The editors themselves recognize the importance of Darwinian evolution, and begin their introduction with the statement that: "any reasonable theory about the relation between philosophy and the sciences must avoid two extremes. On the one hand, no philosophy can be convincing if it ignores the results of the sciences of its times...On the other hand, philosophy cannot abdicate in the face of scientific theories-for the interpretation [their italics] of the results of the sciences is something that is not as obvious as the results themselves sometimes are." (p. 1) This may be taken as meaning that they are willing to listen to scientists, but that they still intend to "protect their turf."
To fulfill their intention to explore the implications of evolution for philosophy, the editors have collected papers from a wide spectrum of philosophers.
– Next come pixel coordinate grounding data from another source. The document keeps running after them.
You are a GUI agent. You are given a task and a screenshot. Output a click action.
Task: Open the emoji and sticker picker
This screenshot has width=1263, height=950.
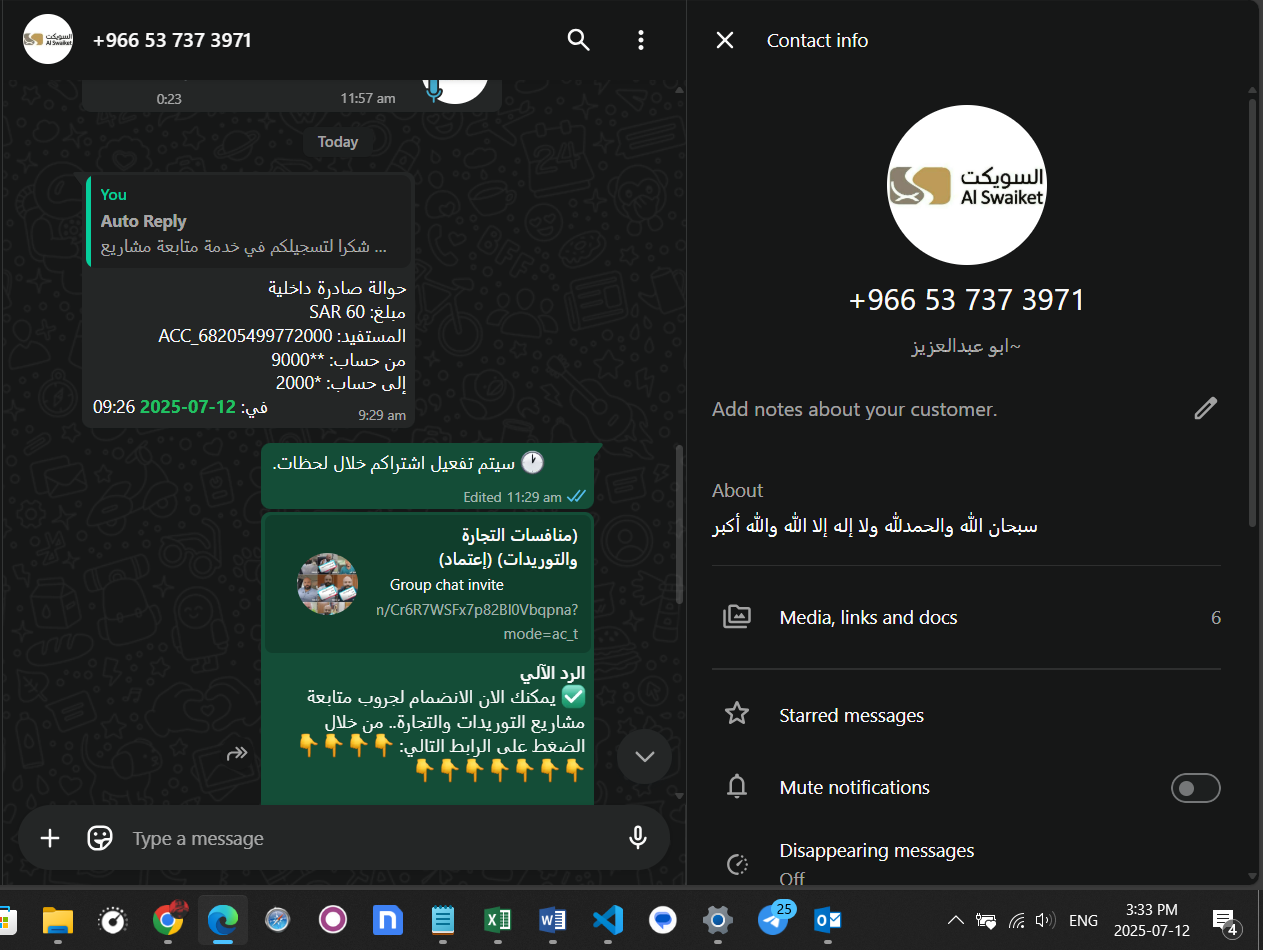pyautogui.click(x=100, y=838)
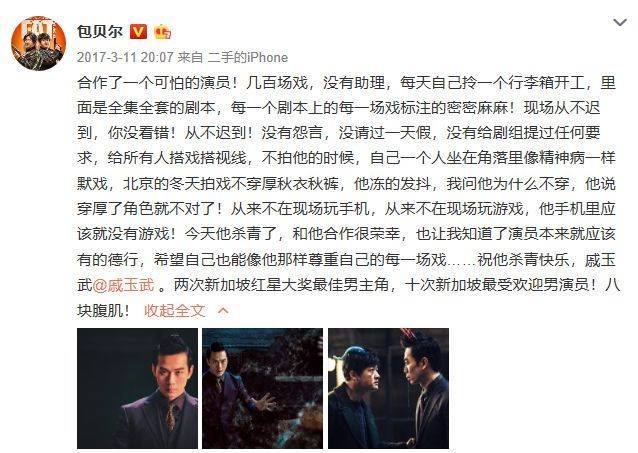Viewport: 638px width, 453px height.
Task: Open the @戚玉武 mention link
Action: point(123,285)
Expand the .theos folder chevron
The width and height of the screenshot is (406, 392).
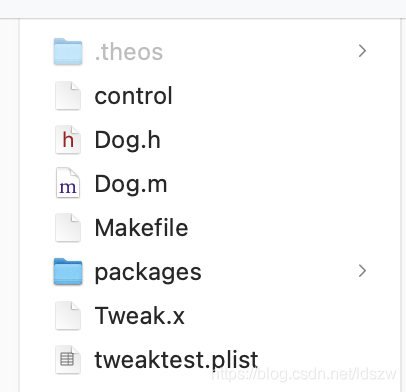362,51
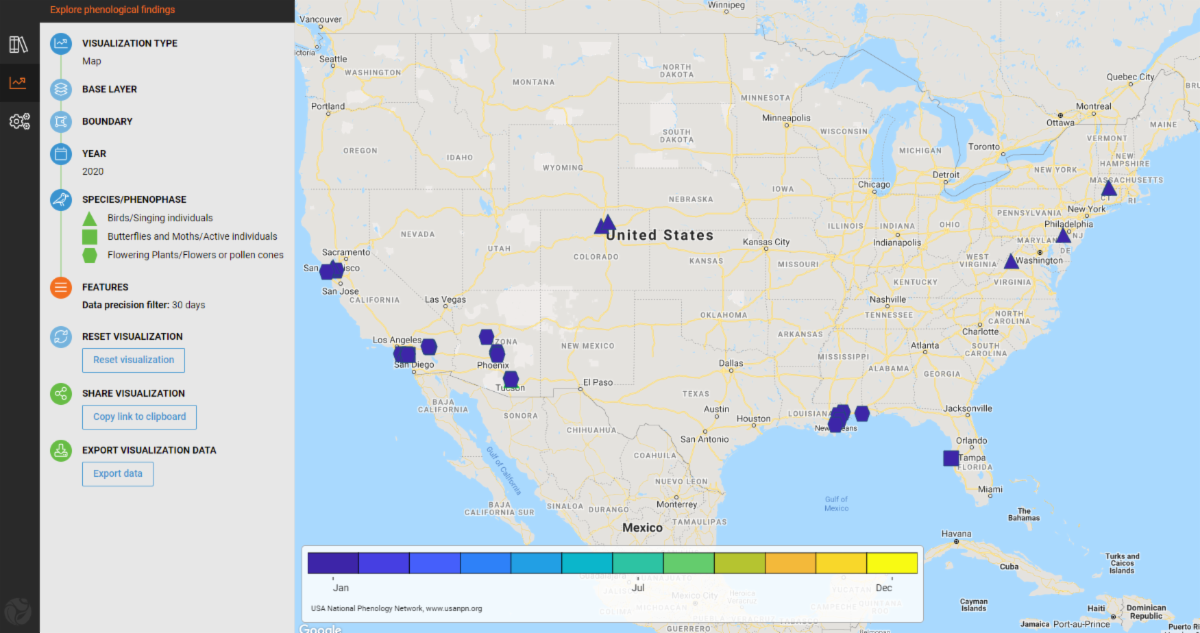Select the chart visualization sidebar icon

(18, 83)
They have, however, tactfully avoid asking the vital question of whether anyone trained in archaic philosophies, and presumably, therefore, essentially ignorant of the recondite intricacies of modern science, is really able to understand the implications of modern science, which is highly specialized. Although this reviewer leans toward science rather than archaic philosophy, he is quite willing to admit that this limitation applies to himself as well as to the contributors to this compendium. But that does not affect the importance of enquiring into a commentator's competence.
Some of the seventeen philosophers who have contributed to the volume under review have shown that they are indeed aware of the relevance of scientific information. Yet even they fail to make any significant contribution to our understanding of the universe or to advance any convincing new insights into man's place in the universe. …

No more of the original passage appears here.